Assurer pour ma famille… ça ne veut plus juste dire être capable de jouer à la tague avec mon fils. Je veux pouvoir transporter quelqu’un, je veux pouvoir marcher des kilomètres et des kilomètres… je veux que ma force mentale soit assez développée pour m’adapter, pour endurer.

La lionne en moi est bien vivante.

C’est maintenant une question de survie. 



vendredi 28 août 2015

Sans la peur je ferais rien

« Mon chéri, je sais que ma face te le dira pas pis que tout a l'air de bien aller, mais ça va pas... je suis malheureuse dans mon travail. Je peux pas m'imaginer faire ça encore 25-30 ans ».

Une bombe venait de tomber.

***

Je viens de passer une longue période au cœur de ma montagne, dans ma caverne, et là, je sors la tête à l'extérieur pour voir si c'est correct, pour voir si je peux sortir. J'ai médité, j'ai mijoté, j'ai évalué mes peurs, les possibilités. J'ai avancé d'un pas, reculé d'un autre et dansé un petit cha-cha jusqu'à l'entrée de ma caverne. Je m'y étais enfouie juste à la fin mars. Il y a exactement 5 mois. Au moment où je me suis mise à écrire ce blogue.

==========

Détails de la tâche »
Transcrivez sans modification le passage de l'extrait qui commence à « Assurer pour ma » et se termine à « m’adapter, pour endurer. ». Le matériel ci-après n'a aucun rapport avec l'extrait.

Matériel recueilli »
==========

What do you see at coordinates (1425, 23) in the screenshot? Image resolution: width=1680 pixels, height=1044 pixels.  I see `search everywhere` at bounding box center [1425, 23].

==========

Résultat de l'exercice »
Assurer pour ma famille… ça ne veut plus juste dire être capable de jouer à la tague avec mon fils. Je veux pouvoir transporter quelqu’un, je veux pouvoir marcher des kilomètres et des kilomètres… je veux que ma force mentale soit assez développée pour m’adapter, pour endurer.